Influence of Elevated Atmospheric CO₂ Concentrations on Plant Nutrition

Abstract

The rising levels of atmospheric CO₂ are likely to increase biomass production of C₃ species in both natural and managed ecosystems because photosynthetic rates will be higher. The greatest absolute increase in productivity will occur when nitrogen and phosphorus availability in the soil is high. Low nitrogen does not preclude a growth response to high CO₂, whereas some C₃ species fail to respond to high CO₂ when phosphorus is low, possibly because insufficient phosphorus is available to maintain maximum photosynthetic activity at high CO₂.
---
> _WHAT THIS EXERCISE ASKS_:
A - Write out the part of the abstract on CO₂ and plant nutrition that opens with the words containing "The rising levels" and closes with "at high CO₂.".
B - Render this sentence from the abstract on CO₂ and plant nutrition in Spanish: "The greatest absolute increase in productivity will occur when nitrogen and phosphorus availability in the soil is high."
Nothing in the material is needed.
---
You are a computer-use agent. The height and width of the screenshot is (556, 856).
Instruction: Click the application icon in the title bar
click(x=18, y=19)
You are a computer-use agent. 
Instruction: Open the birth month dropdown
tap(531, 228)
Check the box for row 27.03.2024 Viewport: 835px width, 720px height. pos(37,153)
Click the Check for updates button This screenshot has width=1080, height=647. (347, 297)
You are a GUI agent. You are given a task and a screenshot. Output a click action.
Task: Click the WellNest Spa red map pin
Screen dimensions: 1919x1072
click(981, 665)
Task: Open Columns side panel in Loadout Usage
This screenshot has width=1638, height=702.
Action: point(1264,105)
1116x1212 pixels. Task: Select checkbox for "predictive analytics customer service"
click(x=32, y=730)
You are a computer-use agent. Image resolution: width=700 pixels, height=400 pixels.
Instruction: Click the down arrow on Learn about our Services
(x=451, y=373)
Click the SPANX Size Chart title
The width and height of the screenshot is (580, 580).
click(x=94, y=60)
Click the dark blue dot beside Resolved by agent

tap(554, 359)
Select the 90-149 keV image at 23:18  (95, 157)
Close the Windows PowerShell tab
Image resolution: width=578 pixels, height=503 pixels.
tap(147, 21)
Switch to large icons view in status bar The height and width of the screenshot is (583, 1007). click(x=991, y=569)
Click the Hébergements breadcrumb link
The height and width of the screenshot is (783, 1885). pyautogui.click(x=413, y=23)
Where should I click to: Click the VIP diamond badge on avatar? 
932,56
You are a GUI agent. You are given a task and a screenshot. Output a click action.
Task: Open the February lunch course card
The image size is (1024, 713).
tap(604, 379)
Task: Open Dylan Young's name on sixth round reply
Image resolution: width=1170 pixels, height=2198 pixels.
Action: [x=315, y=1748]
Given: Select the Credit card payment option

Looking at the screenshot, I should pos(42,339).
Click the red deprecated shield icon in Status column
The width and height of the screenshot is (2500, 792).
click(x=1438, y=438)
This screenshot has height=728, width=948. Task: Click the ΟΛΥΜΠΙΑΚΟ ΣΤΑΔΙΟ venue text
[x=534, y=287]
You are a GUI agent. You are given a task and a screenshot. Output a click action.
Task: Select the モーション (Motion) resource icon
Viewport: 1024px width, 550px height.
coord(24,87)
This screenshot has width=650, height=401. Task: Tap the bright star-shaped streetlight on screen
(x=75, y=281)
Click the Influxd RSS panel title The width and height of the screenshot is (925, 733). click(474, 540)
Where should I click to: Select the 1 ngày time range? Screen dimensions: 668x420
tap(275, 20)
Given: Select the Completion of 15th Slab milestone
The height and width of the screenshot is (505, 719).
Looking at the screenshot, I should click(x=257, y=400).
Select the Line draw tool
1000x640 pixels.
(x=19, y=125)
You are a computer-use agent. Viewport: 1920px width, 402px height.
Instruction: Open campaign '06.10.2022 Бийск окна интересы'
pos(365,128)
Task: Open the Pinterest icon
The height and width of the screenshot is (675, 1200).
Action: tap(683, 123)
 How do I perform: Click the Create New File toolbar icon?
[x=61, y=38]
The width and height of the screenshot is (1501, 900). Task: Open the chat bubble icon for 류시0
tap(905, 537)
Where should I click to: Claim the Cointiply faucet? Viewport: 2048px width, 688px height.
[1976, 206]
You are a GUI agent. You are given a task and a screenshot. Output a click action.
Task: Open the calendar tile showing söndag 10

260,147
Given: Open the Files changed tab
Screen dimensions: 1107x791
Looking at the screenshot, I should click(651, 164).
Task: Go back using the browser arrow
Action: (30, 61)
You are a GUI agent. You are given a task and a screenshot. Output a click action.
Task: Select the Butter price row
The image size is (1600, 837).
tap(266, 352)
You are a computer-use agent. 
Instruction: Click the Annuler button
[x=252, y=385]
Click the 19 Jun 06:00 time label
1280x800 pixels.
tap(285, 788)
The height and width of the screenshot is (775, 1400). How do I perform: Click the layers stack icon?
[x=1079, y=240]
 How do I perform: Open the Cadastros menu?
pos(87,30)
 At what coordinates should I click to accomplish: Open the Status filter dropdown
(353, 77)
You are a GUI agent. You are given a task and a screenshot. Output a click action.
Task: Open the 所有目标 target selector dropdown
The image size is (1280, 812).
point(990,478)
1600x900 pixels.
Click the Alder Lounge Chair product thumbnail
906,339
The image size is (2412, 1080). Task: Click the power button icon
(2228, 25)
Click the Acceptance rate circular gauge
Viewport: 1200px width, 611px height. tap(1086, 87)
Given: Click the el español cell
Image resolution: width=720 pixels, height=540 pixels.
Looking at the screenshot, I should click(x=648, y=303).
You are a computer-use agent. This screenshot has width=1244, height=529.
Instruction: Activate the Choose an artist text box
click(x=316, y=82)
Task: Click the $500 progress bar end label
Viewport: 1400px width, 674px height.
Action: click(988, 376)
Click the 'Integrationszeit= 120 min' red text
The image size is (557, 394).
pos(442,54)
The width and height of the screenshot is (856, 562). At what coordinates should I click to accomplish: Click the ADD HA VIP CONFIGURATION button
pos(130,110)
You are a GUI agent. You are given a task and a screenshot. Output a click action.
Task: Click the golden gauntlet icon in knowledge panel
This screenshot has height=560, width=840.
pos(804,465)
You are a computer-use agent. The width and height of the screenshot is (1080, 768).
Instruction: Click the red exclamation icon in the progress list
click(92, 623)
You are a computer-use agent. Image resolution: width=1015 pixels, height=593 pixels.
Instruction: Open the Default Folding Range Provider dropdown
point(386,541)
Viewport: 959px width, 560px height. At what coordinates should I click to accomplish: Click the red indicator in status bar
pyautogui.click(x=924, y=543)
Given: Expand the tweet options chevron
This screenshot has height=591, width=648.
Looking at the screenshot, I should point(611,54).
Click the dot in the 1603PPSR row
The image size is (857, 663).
---
> _ANSWERS PROVIDED_:
A -
The rising levels of atmospheric CO₂ are likely to increase biomass production of C₃ species in both natural and managed ecosystems because photosynthetic rates will be higher. The greatest absolute increase in productivity will occur when nitrogen and phosphorus availability in the soil is high. Low nitrogen does not preclude a growth response to high CO₂, whereas some C₃ species fail to respond to high CO₂ when phosphorus is low, possibly because insufficient phosphorus is available to maintain maximum photosynthetic activity at high CO₂.

B - El mayor aumento absoluto de la productividad se producirá cuando la disponibilidad de nitrógeno y fósforo en el suelo sea alta.